- [Dataset excerpts]
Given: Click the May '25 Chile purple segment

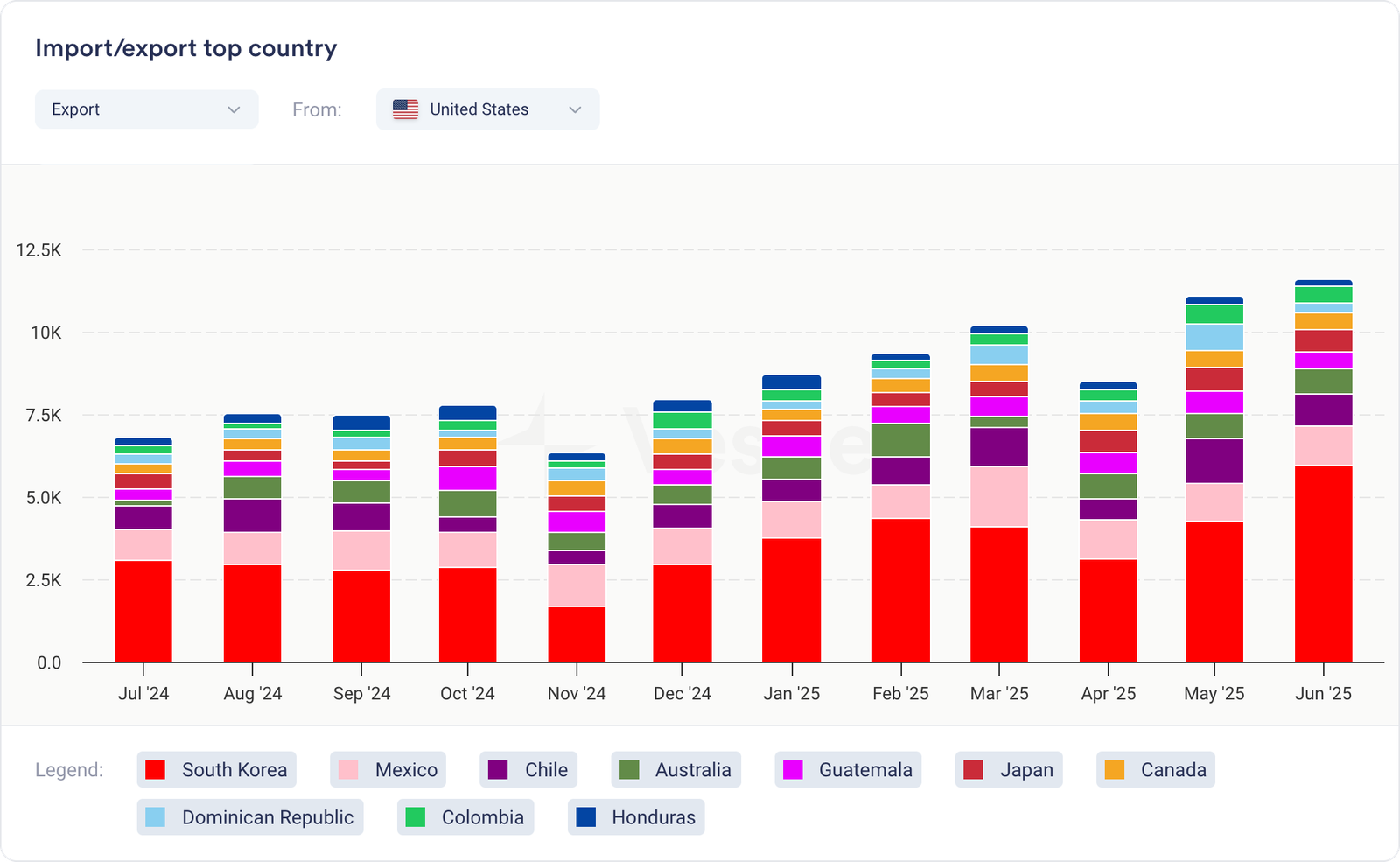Looking at the screenshot, I should coord(1214,460).
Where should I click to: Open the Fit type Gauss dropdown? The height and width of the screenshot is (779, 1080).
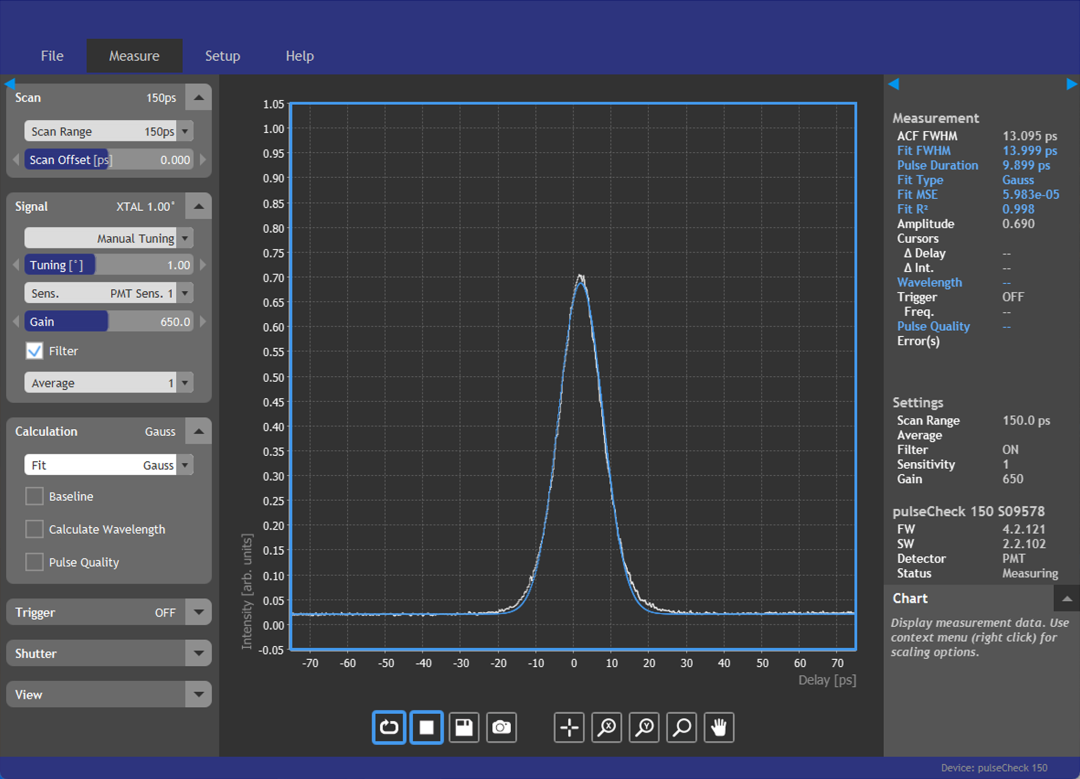[186, 465]
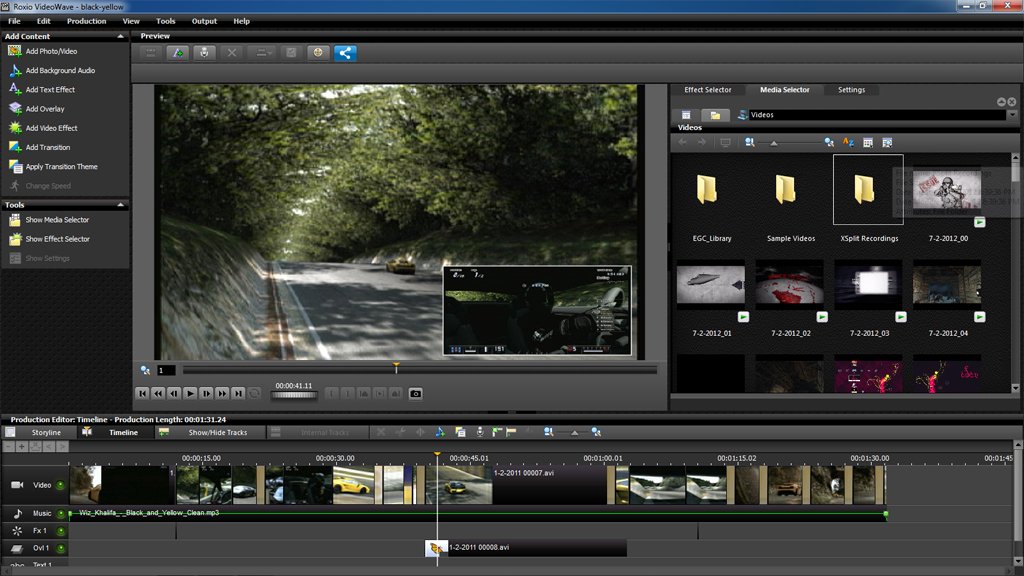The height and width of the screenshot is (576, 1024).
Task: Adjust the media thumbnail zoom slider
Action: click(x=774, y=143)
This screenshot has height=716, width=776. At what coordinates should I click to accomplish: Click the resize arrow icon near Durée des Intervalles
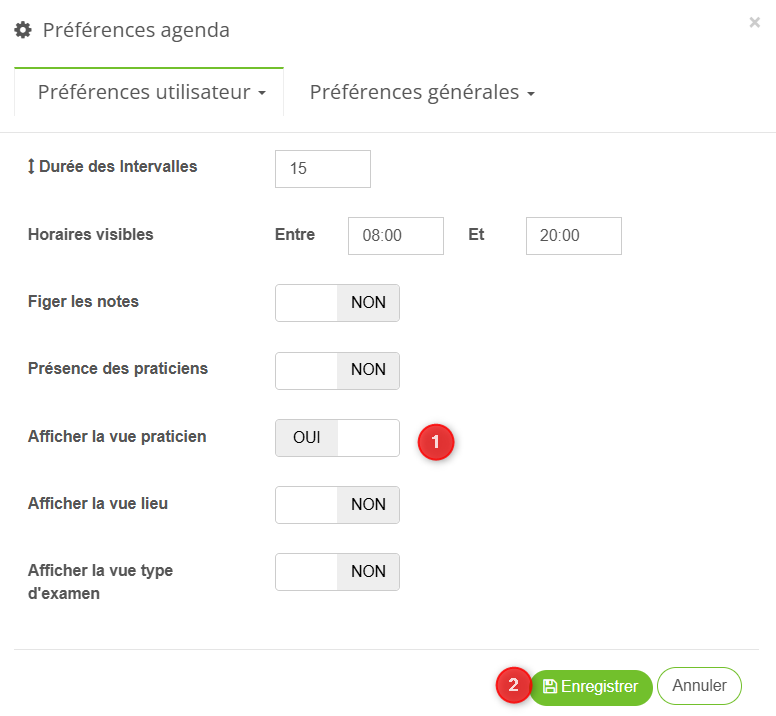(x=31, y=167)
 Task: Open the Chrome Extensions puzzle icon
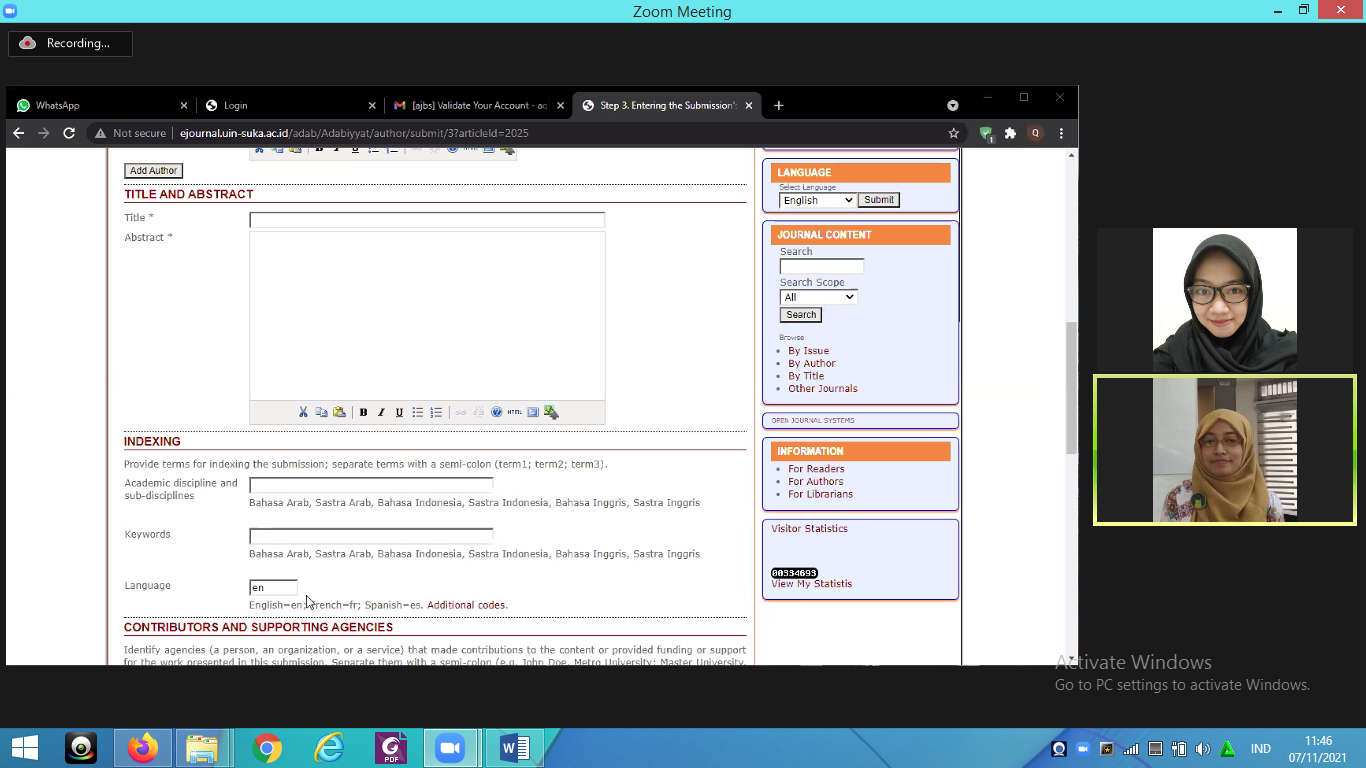click(1010, 133)
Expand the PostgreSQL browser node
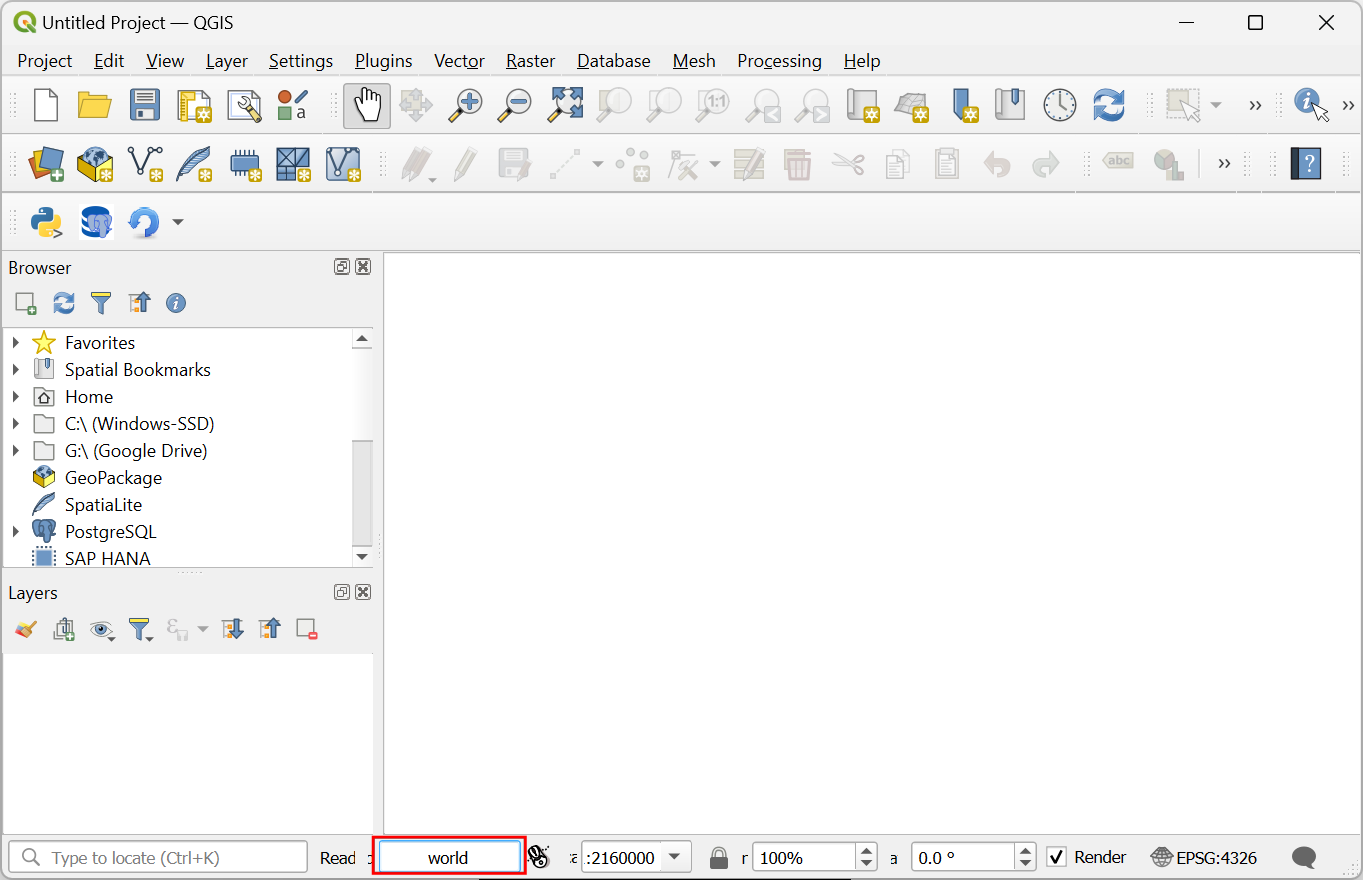Screen dimensions: 1363x880 (15, 532)
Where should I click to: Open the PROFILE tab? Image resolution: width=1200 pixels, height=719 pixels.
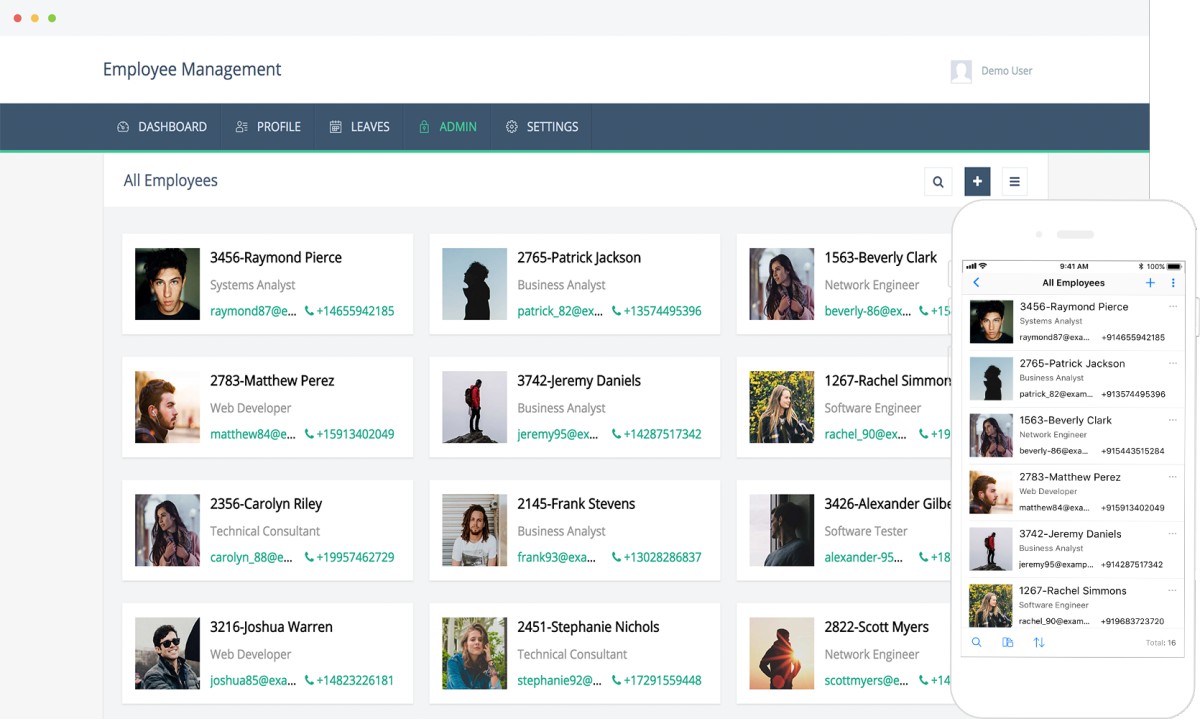coord(267,126)
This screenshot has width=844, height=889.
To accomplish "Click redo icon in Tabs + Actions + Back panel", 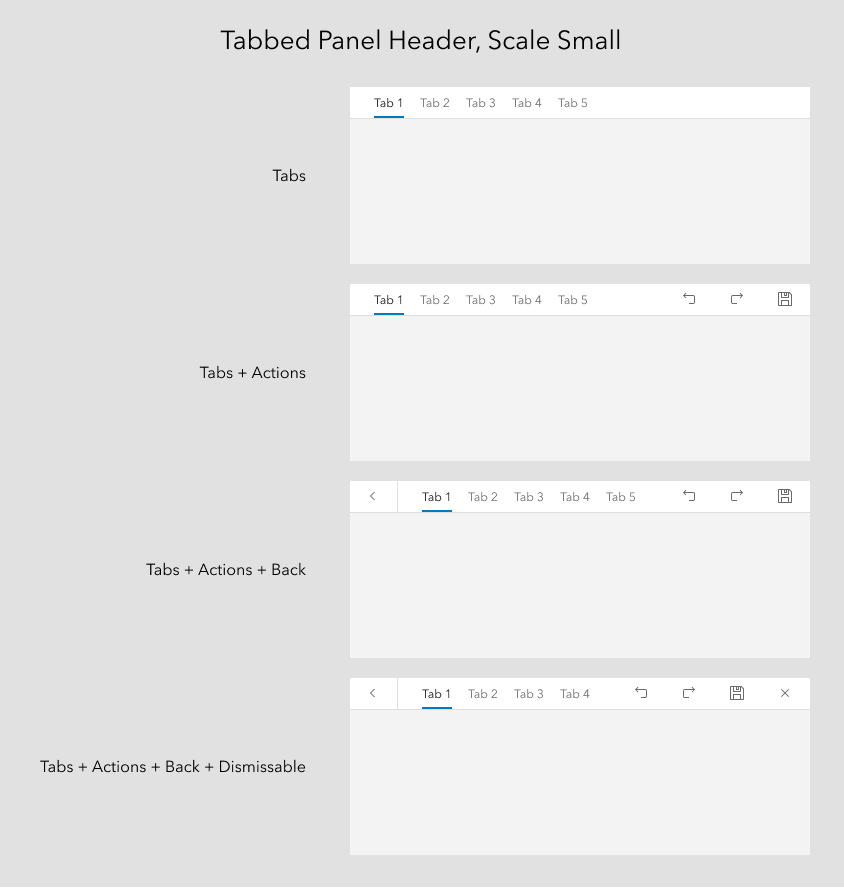I will coord(736,496).
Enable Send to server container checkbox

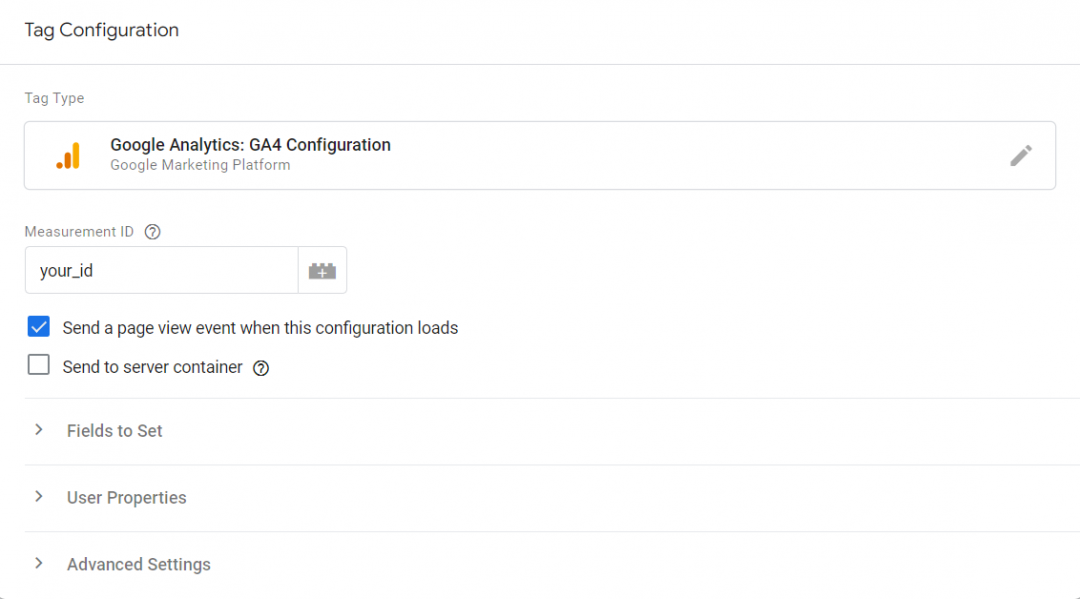coord(39,365)
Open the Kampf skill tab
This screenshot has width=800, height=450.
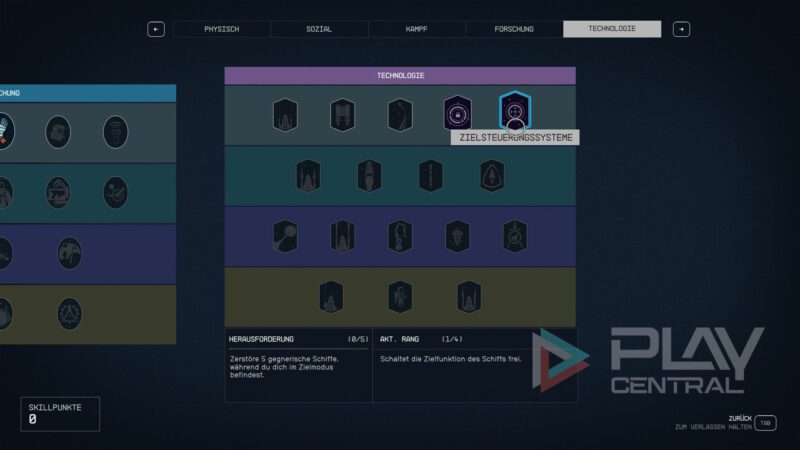[416, 29]
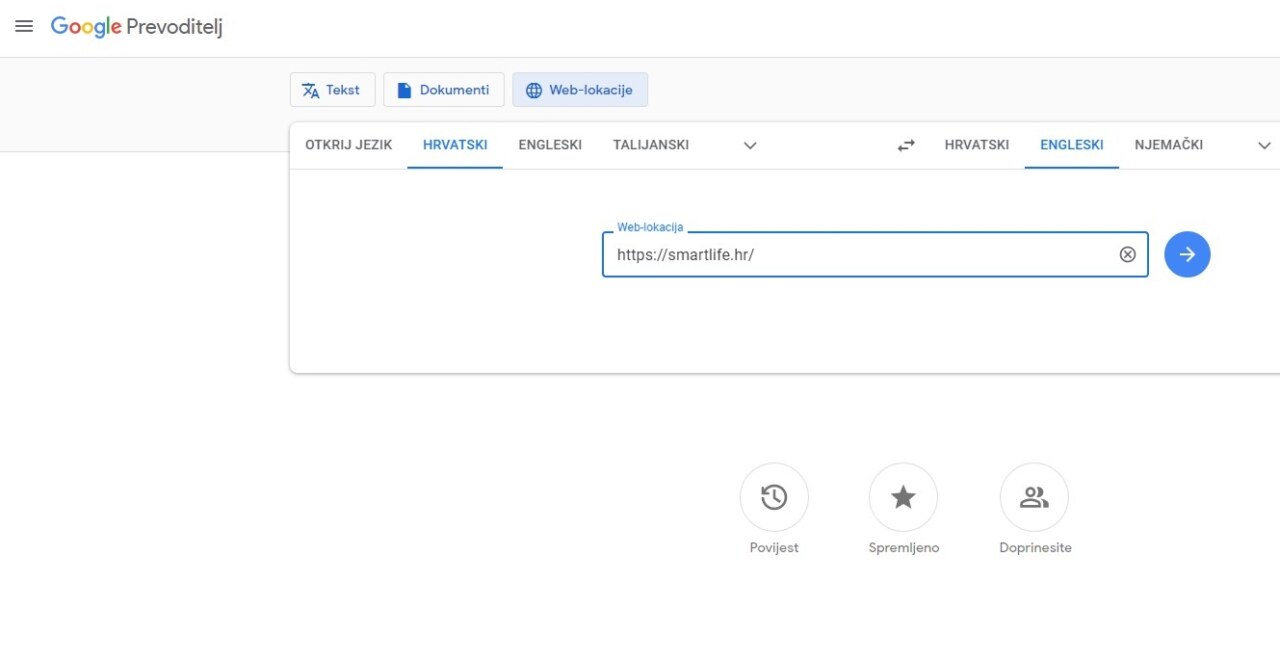
Task: Click the blue translate arrow button
Action: (x=1187, y=254)

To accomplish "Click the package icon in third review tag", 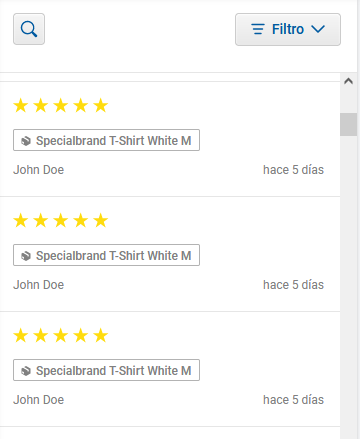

- [What you should do] Begin at the line containing "Enable Send to server container checkbox" and extract every line through the end of the records, inclusive, exactly and only; omit pictures.

- [Response area]
Enable Send to server container checkbox

coord(39,365)
Open the Kampf skill tab
This screenshot has width=800, height=450.
[416, 29]
Task: Click the blue translate arrow button
Action: (x=1187, y=254)

To accomplish "Click the package icon in third review tag", 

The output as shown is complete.